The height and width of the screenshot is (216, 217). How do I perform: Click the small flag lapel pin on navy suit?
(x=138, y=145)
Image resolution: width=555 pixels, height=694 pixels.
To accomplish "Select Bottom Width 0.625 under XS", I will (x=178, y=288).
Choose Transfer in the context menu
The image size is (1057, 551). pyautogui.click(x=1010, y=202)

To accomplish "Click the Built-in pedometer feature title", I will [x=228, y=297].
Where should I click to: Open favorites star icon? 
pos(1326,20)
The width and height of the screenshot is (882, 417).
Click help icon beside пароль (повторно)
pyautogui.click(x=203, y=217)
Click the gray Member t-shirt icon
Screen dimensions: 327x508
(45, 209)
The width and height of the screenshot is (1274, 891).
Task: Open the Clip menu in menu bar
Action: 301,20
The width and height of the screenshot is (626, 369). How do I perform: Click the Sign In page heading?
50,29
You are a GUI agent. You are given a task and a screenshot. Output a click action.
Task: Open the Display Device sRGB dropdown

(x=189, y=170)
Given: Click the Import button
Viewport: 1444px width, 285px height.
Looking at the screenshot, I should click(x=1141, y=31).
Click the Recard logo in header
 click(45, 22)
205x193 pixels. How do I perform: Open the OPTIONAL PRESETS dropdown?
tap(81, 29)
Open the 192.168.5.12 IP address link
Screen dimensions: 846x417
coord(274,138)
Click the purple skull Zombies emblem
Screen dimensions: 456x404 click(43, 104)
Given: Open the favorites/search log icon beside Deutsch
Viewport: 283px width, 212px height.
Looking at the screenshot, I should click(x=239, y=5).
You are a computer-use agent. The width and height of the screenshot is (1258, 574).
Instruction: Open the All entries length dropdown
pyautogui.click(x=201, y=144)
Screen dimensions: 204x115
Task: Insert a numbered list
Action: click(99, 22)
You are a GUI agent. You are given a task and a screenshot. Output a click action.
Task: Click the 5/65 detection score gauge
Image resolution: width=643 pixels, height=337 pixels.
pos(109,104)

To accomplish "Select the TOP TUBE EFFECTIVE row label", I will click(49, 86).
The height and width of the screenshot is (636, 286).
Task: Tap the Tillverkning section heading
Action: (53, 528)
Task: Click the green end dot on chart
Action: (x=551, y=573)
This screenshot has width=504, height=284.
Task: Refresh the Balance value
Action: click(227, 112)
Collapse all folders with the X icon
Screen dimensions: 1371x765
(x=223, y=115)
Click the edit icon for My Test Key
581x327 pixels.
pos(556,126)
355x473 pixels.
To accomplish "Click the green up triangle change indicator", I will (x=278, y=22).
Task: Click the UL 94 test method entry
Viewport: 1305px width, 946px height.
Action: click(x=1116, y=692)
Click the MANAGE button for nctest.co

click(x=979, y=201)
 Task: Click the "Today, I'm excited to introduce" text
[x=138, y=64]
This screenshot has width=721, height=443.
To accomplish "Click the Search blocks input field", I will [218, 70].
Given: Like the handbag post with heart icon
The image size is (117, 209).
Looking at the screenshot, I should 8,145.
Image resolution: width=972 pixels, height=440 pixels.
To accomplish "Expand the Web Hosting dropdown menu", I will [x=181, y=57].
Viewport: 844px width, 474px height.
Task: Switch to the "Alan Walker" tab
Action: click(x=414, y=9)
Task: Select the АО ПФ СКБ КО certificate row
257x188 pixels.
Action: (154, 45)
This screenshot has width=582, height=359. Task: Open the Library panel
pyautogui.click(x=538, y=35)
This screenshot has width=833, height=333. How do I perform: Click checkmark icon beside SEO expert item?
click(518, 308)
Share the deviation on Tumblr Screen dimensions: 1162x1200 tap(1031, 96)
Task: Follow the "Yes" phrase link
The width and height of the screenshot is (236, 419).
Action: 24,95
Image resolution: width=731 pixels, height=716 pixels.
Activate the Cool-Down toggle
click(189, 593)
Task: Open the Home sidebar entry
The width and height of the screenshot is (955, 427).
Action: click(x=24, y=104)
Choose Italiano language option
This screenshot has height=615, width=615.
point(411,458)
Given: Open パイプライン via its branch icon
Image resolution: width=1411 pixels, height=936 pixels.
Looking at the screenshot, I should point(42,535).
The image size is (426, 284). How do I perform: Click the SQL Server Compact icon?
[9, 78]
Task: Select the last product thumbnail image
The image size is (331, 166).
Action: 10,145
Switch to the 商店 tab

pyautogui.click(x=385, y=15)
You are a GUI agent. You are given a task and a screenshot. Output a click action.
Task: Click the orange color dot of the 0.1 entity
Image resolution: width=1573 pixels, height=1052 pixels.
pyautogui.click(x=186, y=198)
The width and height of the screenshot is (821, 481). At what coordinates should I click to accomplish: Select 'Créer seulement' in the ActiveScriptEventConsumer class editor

Work item:
Each entry is to be given again, exactly as it stands.

Expected output:
The height and width of the screenshot is (216, 217). How do I perform: Click the small flag lapel pin on navy suit?
(x=138, y=145)
Image resolution: width=555 pixels, height=694 pixels.
To accomplish "Select Bottom Width 0.625 under XS", I will (x=178, y=288).
Choose Transfer in the context menu
The image size is (1057, 551). pyautogui.click(x=1010, y=202)

To accomplish "Click the Built-in pedometer feature title", I will [x=228, y=297].
Where should I click to: Open favorites star icon? 
pos(1326,20)
The width and height of the screenshot is (882, 417).
Click help icon beside пароль (повторно)
pyautogui.click(x=203, y=217)
Click the gray Member t-shirt icon
Screen dimensions: 327x508
(45, 209)
The width and height of the screenshot is (1274, 891).
Task: Open the Clip menu in menu bar
Action: 301,20
The width and height of the screenshot is (626, 369). How do I perform: Click the Sign In page heading?
50,29
You are a GUI agent. You are given a task and a screenshot. Output a click action.
Task: Open the Display Device sRGB dropdown

(x=189, y=170)
Given: Click the Import button
Viewport: 1444px width, 285px height.
Looking at the screenshot, I should click(x=1141, y=31).
Click the Recard logo in header
 click(45, 22)
205x193 pixels. How do I perform: Open the OPTIONAL PRESETS dropdown?
tap(81, 29)
Open the 192.168.5.12 IP address link
Screen dimensions: 846x417
coord(274,138)
Click the purple skull Zombies emblem
Screen dimensions: 456x404 click(43, 104)
Given: Open the favorites/search log icon beside Deutsch
Viewport: 283px width, 212px height.
Looking at the screenshot, I should click(x=239, y=5).
You are a computer-use agent. The width and height of the screenshot is (1258, 574).
Instruction: Open the All entries length dropdown
pyautogui.click(x=201, y=144)
Screen dimensions: 204x115
Task: Insert a numbered list
Action: click(99, 22)
You are a GUI agent. You are given a task and a screenshot. Output a click action.
Task: Click the 5/65 detection score gauge
Image resolution: width=643 pixels, height=337 pixels.
pos(109,104)

To accomplish "Select the TOP TUBE EFFECTIVE row label", I will click(49, 86).
The height and width of the screenshot is (636, 286).
Task: Tap the Tillverkning section heading
Action: (53, 528)
Task: Click the green end dot on chart
Action: (x=551, y=573)
This screenshot has width=504, height=284.
Task: Refresh the Balance value
Action: click(227, 112)
Collapse all folders with the X icon
Screen dimensions: 1371x765
(x=223, y=115)
Click the edit icon for My Test Key
581x327 pixels.
pos(556,126)
355x473 pixels.
To accomplish "Click the green up triangle change indicator", I will (x=278, y=22).
Task: Click the UL 94 test method entry
Viewport: 1305px width, 946px height.
Action: click(x=1116, y=692)
Click the MANAGE button for nctest.co

click(x=979, y=201)
 Task: Click the "Today, I'm excited to introduce" text
[x=138, y=64]
This screenshot has width=721, height=443.
To accomplish "Click the Search blocks input field", I will [218, 70].
Given: Like the handbag post with heart icon
The image size is (117, 209).
Looking at the screenshot, I should 8,145.
Image resolution: width=972 pixels, height=440 pixels.
To accomplish "Expand the Web Hosting dropdown menu", I will [x=181, y=57].
Viewport: 844px width, 474px height.
Task: Switch to the "Alan Walker" tab
Action: click(x=414, y=9)
Task: Select the АО ПФ СКБ КО certificate row
257x188 pixels.
Action: (154, 45)
This screenshot has width=582, height=359. Task: Open the Library panel
pyautogui.click(x=538, y=35)
This screenshot has width=833, height=333. How do I perform: Click checkmark icon beside SEO expert item?
click(518, 308)
Share the deviation on Tumblr Screen dimensions: 1162x1200 tap(1031, 96)
Task: Follow the "Yes" phrase link
The width and height of the screenshot is (236, 419).
Action: 24,95
Image resolution: width=731 pixels, height=716 pixels.
Activate the Cool-Down toggle
click(189, 593)
Task: Open the Home sidebar entry
The width and height of the screenshot is (955, 427).
Action: click(x=24, y=104)
Choose Italiano language option
This screenshot has height=615, width=615.
point(411,458)
Given: Open パイプライン via its branch icon
Image resolution: width=1411 pixels, height=936 pixels.
Looking at the screenshot, I should point(42,535).
The image size is (426, 284). How do I perform: Click the SQL Server Compact icon?
[9, 78]
Task: Select the last product thumbnail image
The image size is (331, 166).
Action: 10,145
Switch to the 商店 tab

pyautogui.click(x=385, y=15)
You are a GUI agent. You are given a task and a screenshot. Output a click action.
Task: Click the orange color dot of the 0.1 entity
Image resolution: width=1573 pixels, height=1052 pixels.
pyautogui.click(x=186, y=198)
The width and height of the screenshot is (821, 481). At what coordinates should I click to accomplish: Select 'Créer seulement' in the ActiveScriptEventConsumer class editor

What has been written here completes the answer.